Earl Daugherty led off the stunting in a Canuck; Amelia and Andrée were the second featured event. Although they shared equal billing, it is noteworthy, in that land of touchy egos where such things matter, that Amelia’s name ran first: “The Ladies Sportplane Special. Miss Amelia Earhart flying Kinner Airster, Miss Andrée Peyre flying Sport Farman.” It was particularly noteworthy since not only was Andrée more famous than Amelia, but her plane was better known. The Farman, also a 2-seater biplane, smaller than the Airster with a 23-foot wingspan and 150 pounds lighter at 450, was a marvelous machine that held the world’s record for range in speed—from a low of 15mph to a high of 87. And it came from a famous maker: another Farman, a Goliath, had held the endurance record in 1921.
The two women performed barrel rolls, loops, tailspins, and other stunts. They were followed by an accurate landing contest, balloon strafing by Frank Clarke (simulating the air battles of World War
I), a parachute jump from the wing of a plane by Miss Gladys Roy, a skywriting exhibition—Lucky Strike” would float across the sky, the work of a “master aerial penman”—and a Jenny Scramble (actually a five-mile race) among other events. There was an added event to the program: “If weather conditions are suitable, Miss Amelia Earhart, flying her Kinner Airster, will attempt to break the altitude record of 13,200 feet for plane equipped with 50 H.P motor,” which for some reason, presumably the weather, didn’t occur. (Her previous record of 14,000 feet had been made in her first plane, which had a 60-horsepower engine.) In May Andrée would briefly take the altitude record for women away from Amelia when she recorded 15,700 feet, then would lose it in July to Bertha Horchem of Ransom, Kansas, who would establish a record of 16,300 feet. But none of them took their records seriously—Lieutenant John Macready, in a Lepere biplane with a 400-horsepower Liberty motor, had gone up an astounding 34,509 feet.

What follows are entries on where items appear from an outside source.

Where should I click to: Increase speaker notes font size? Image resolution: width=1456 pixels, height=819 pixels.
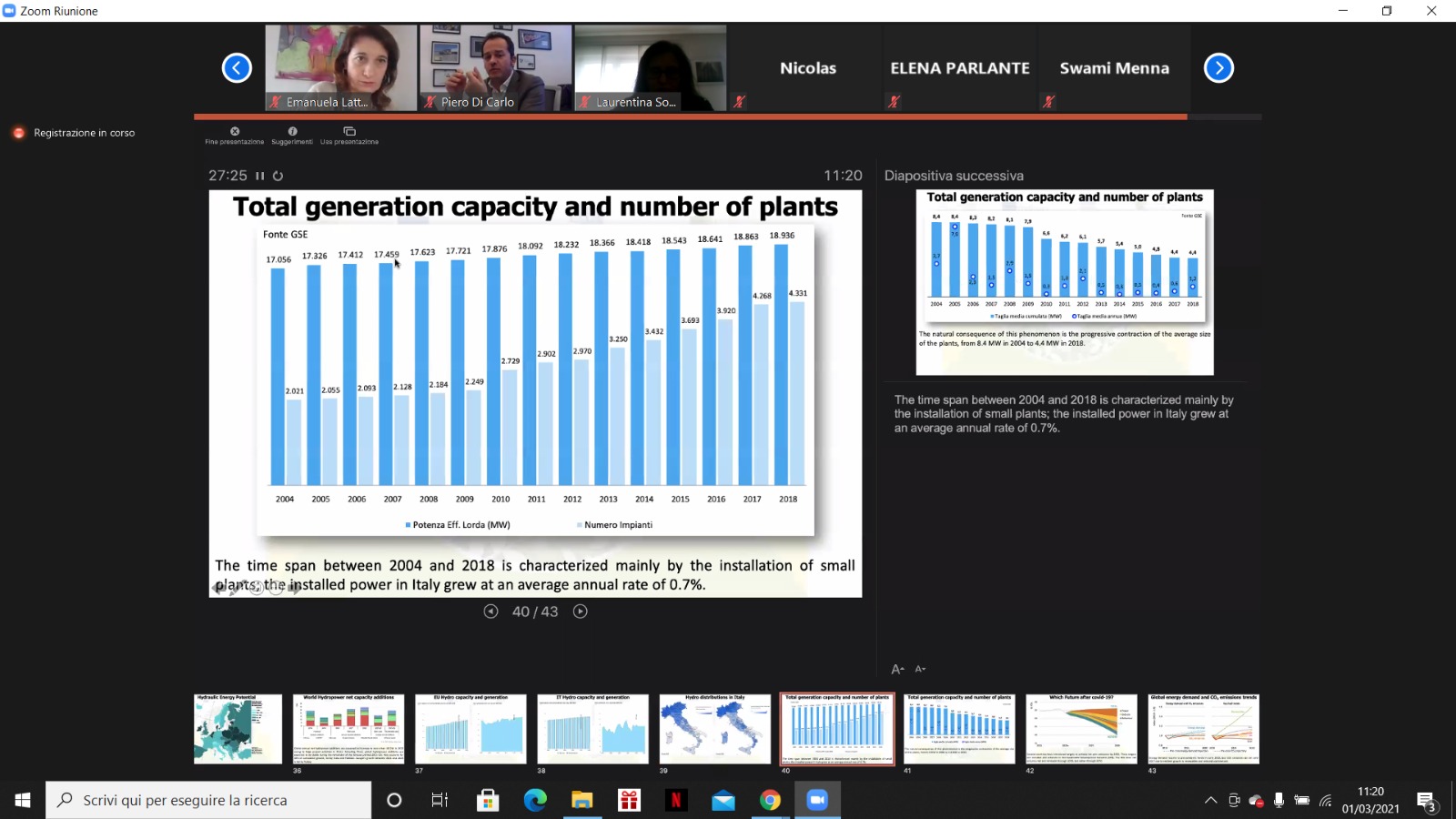click(x=897, y=669)
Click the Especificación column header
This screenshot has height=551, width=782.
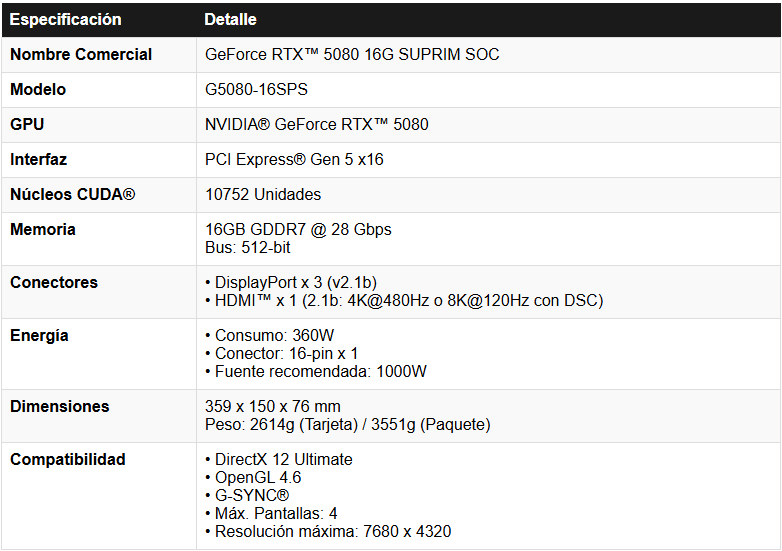click(65, 19)
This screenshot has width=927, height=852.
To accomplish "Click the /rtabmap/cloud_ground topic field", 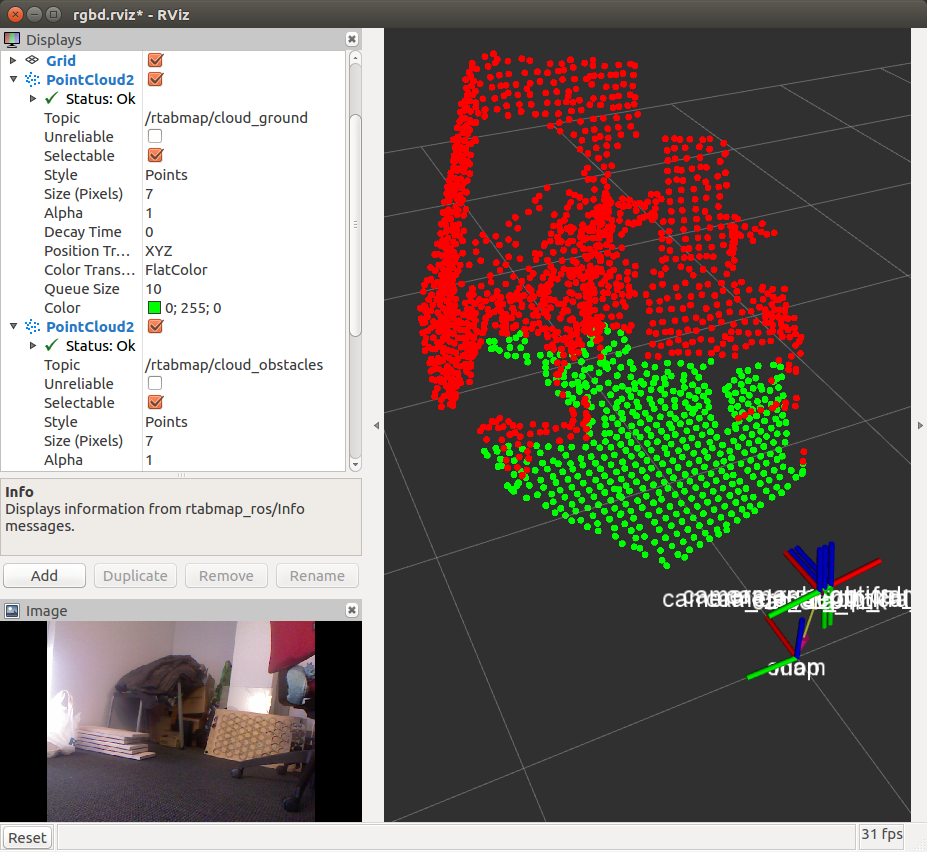I will coord(226,118).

The day before, the newly reorganized National Aeronautic Association issued Amelia an F.A.I, pilot’s license. She had passed the test on December 15, 1921. Under the aegis of the Aero Club of America, the test consisted of two parts. The first part was to check out a pilot’s ability to make a dead stick landing. Amelia had to cut the engine off at 4,921 feet (1,500 meters) above the ground, then glide and land within 492 feet (150 meters) of a predetermined point without restarting the engine. For the second part, Amelia had to make an uninterrrupted series of five figure eights around posts not more than 1,640 feet (500 meters) apart, at an altitude of not more than 656 feet (200 meters) above the ground. She also had to, upon landing, stop the aircraft within a distance of 164 feet (50 meters) from a fixed point.